By: The Washington Post
Like all drug scourges, the fentanyl epidemic that claims so many lives on a daily basis is a matter of supply and demand. The demand, alas, is made in America. The supply, by contrast, is overwhelmingly imported, with a key source being China, where a poorly regulated cottage industry makes the stuff, takes orders over the Internet and ships it via international mail to the United States, Canada and Mexico.
Increased prevention and treatment efforts can curb demand; but it’s going to take more enforcement to disrupt the supply chain. That’s much easier said than done, and would be even if China’s regulatory system were not fragmented and corrupt. Still, authorities on the U.S. side could benefit from a more sophisticated set of tools, which brings us to the good news from Capitol Hill. Yes, good news: Bipartisan legislation that is designed to plug a legal loophole that fentanyl traffickers have exploited for too long is moving toward passage.
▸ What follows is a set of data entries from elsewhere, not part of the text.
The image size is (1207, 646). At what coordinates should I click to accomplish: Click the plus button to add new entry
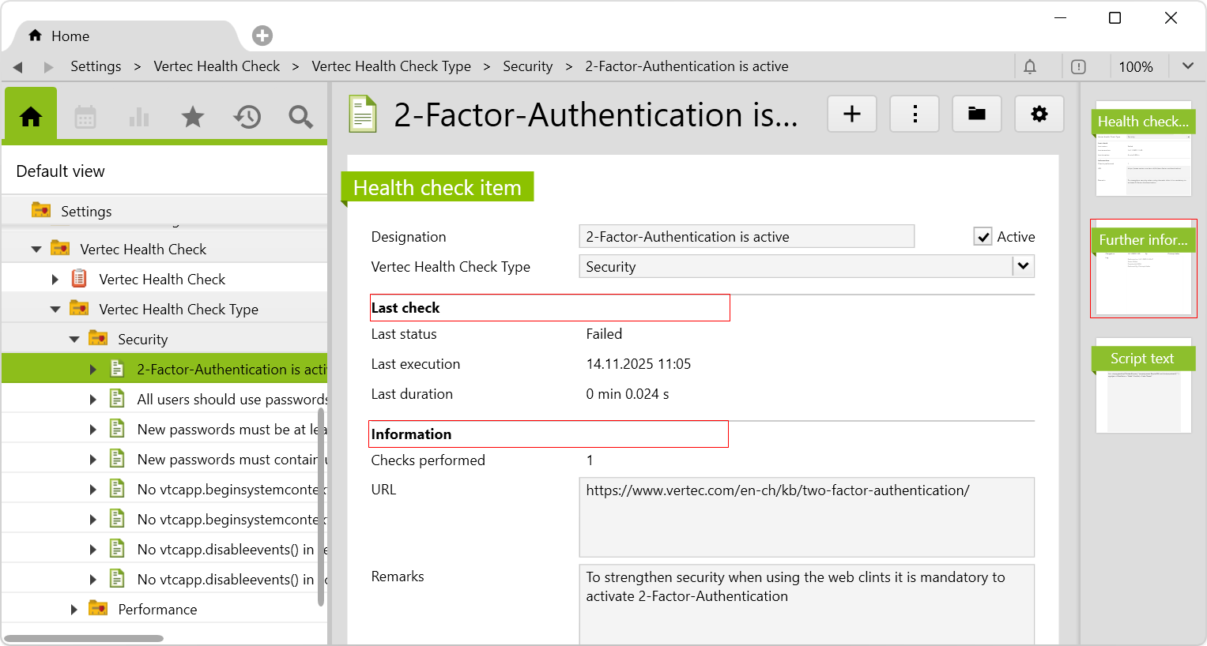[851, 115]

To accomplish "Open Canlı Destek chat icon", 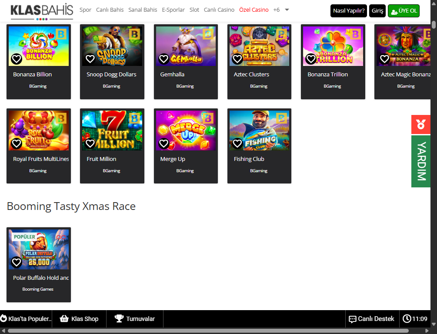I will (x=352, y=319).
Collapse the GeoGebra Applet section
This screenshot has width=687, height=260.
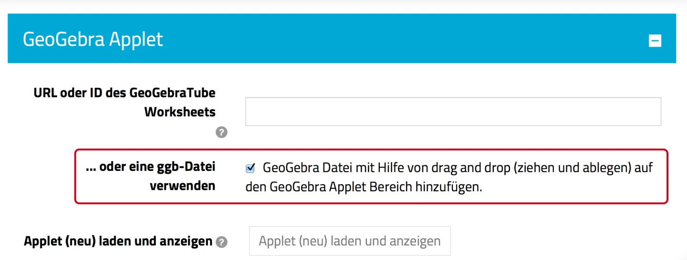pyautogui.click(x=655, y=41)
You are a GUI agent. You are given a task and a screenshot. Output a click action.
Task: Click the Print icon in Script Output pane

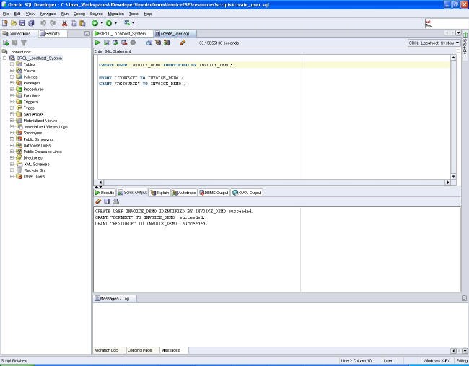pos(115,201)
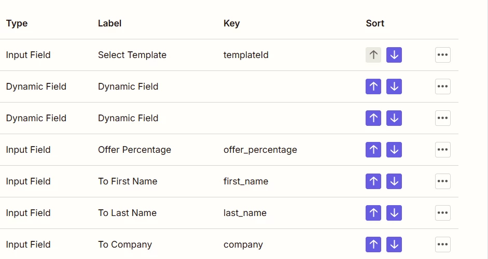Open options menu for Offer Percentage
Viewport: 488px width, 259px height.
click(x=442, y=150)
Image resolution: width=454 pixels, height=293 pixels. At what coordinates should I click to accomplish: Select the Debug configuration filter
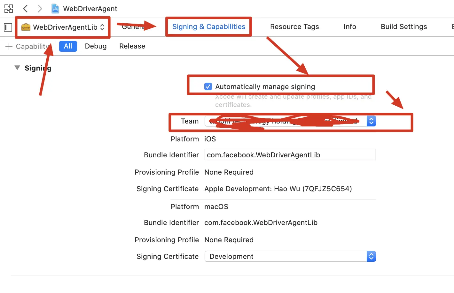click(x=96, y=46)
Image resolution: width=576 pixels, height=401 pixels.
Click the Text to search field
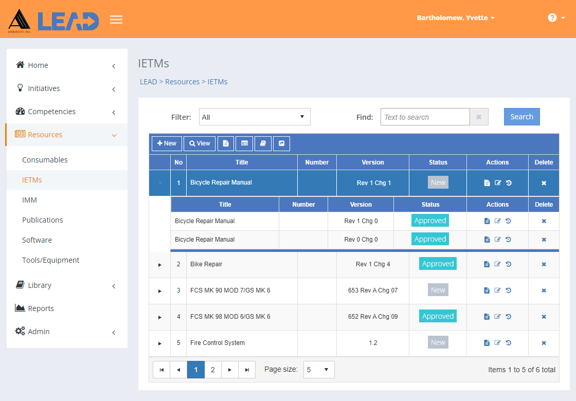coord(425,117)
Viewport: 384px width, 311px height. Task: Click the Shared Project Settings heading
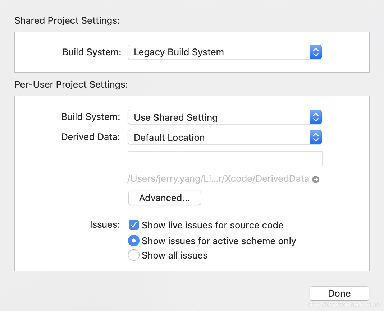67,20
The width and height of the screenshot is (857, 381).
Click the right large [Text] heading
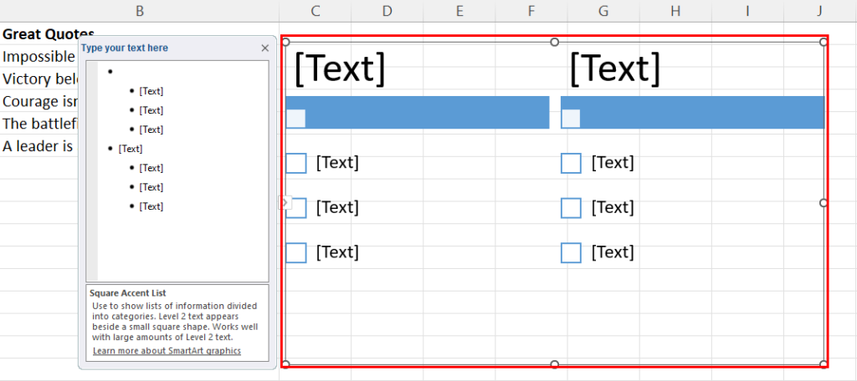pos(615,69)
A 2002 federal law requires private shippers such as UPS and FedEx to obtain advanced electronic data, or AED, including the names and addresses of senders and recipients on packages, plus details about the parcels’ contents. This facilitates screening and identification, ultimately deterring drug suppliers abroad. But the U.S. Postal Service, which receives 340 million packages from abroad annually, is still exempt. The reasons for this had to do with the costs of compliance for the financially troubled Postal Service, and the potential for conflict with other nations’ postal systems. As of 2017, the United States had persuaded counterparts abroad to supply AED on more than 40 percent of mail entering the United States, but that mostly reflected enhanced cooperation from Europe and Canada, not China.